I have a kubernetes setup in which one is master
node and two worker
nodes. After the deployment, which is a daemonset
, it starts pods on both the worker
nodes. These pods contain 2 containers. These containers have a python script running in them. The python scripts runs normally but at a certain point, after some time, it needs to send a shutdown
command to the host. I can directly issue command shutdown -h now
but this will run on the container not on the host and gives below error:
Failed to connect to bus: No such file or directory
Failed to talk to init daemon.
To resolve this, I can get the ip address
of the host and then I can ssh into it and then run the command to safely shutdown the host.

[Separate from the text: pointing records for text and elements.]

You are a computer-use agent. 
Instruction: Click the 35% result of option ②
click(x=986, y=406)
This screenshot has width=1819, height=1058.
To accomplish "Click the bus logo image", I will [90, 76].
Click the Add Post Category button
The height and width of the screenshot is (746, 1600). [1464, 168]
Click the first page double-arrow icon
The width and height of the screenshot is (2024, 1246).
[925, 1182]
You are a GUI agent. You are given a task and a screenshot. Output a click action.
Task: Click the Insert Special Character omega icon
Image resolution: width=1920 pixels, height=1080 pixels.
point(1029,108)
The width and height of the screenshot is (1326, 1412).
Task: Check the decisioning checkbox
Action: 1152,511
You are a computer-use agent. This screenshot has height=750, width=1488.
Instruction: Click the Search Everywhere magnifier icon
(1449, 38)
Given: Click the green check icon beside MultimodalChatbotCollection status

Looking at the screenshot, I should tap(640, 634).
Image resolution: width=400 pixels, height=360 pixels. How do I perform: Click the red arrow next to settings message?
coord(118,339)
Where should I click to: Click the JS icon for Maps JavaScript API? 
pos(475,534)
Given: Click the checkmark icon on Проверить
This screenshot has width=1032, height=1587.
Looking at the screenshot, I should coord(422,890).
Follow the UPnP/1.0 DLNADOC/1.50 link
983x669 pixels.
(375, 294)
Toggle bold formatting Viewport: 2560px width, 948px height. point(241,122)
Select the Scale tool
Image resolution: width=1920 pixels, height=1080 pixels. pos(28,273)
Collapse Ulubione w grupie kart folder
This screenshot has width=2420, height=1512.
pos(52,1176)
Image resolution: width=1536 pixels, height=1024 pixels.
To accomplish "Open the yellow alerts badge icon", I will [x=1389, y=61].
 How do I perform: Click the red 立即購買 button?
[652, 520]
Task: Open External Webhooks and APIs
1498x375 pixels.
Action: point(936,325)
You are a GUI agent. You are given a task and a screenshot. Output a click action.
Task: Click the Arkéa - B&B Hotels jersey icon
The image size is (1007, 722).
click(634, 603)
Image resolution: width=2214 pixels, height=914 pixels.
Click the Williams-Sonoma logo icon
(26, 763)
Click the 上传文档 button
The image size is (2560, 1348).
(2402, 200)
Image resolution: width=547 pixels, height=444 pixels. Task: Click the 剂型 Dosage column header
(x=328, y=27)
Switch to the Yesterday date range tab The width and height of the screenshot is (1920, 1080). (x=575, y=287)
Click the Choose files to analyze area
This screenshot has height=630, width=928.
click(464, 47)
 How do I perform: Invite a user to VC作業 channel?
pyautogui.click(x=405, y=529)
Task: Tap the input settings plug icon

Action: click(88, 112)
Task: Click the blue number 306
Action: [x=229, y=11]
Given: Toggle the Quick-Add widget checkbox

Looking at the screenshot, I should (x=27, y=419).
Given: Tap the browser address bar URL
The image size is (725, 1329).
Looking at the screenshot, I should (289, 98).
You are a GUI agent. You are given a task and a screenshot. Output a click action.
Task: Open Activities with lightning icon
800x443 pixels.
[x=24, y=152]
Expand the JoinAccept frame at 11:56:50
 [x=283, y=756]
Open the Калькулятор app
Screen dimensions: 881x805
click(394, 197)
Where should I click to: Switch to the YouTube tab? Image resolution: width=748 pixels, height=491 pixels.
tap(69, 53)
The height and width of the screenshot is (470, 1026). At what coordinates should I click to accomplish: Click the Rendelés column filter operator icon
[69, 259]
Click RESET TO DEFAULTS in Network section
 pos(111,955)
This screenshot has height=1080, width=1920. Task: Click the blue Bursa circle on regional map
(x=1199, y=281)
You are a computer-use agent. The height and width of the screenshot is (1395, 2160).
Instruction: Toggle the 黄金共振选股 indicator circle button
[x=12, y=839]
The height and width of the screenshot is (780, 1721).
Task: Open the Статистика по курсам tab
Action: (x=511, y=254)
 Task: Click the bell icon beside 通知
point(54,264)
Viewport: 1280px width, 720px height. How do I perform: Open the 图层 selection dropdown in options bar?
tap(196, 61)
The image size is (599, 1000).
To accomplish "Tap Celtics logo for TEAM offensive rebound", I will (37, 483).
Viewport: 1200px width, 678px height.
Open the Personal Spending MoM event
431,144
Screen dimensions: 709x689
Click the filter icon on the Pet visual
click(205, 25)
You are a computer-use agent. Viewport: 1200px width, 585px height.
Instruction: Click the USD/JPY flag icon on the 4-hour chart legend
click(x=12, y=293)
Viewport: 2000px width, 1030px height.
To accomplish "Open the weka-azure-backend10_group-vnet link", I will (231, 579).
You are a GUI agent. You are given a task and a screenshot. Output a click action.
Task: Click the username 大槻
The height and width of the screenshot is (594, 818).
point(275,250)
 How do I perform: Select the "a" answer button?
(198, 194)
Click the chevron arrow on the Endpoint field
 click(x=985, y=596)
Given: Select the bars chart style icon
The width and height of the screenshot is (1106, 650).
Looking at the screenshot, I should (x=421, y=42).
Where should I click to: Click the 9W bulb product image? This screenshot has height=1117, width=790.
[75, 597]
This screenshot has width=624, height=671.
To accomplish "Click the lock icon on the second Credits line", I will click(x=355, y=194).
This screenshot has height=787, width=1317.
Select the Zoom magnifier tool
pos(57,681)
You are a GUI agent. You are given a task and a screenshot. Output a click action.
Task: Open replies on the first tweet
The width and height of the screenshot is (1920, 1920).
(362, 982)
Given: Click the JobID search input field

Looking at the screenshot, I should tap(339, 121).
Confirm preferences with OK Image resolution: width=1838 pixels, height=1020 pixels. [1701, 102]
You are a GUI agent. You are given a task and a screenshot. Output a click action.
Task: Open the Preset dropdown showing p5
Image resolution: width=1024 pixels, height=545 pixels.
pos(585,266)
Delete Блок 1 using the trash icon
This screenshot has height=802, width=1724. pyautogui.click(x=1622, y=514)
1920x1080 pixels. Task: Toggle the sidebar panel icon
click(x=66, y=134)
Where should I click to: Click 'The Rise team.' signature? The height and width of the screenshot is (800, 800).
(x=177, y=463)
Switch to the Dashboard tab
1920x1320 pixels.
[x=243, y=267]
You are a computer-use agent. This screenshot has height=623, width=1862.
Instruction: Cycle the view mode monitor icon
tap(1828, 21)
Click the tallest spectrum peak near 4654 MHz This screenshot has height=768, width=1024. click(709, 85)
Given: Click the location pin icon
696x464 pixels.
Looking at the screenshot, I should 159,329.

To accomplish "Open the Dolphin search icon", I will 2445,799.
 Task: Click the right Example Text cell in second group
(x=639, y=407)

But is there any other way I can issue command to the host in kubernetes/dockers.?
You can access your cluster using kube api.
https://kubernetes.io/docs/tasks/access-application-cluster/access-cluster/
Accessing the API from a Pod When accessing the API from a pod, locating and authenticating to the apiserver are somewhat different.
The recommended way to locate the apiserver within the pod is with the kubernetes.default.svc DNS name, which resolves to a Service IP which in turn will be routed to an apiserver.
The recommended way to authenticate to the apiserver is with a service account credential. By kube-system, a pod is associated with a service account, and a credential (token) for that service account is placed into the filesystem tree of each container in that pod, at /var/run/secrets/kubernetes.io/serviceaccount/token.
Draining the node you can use this
The Eviction API
https://kubernetes.io/docs/tasks/administer-cluster/safely-drain-node/
But i dont really sure about on pod can drain own node. Workaround can be controlling other pod from different node.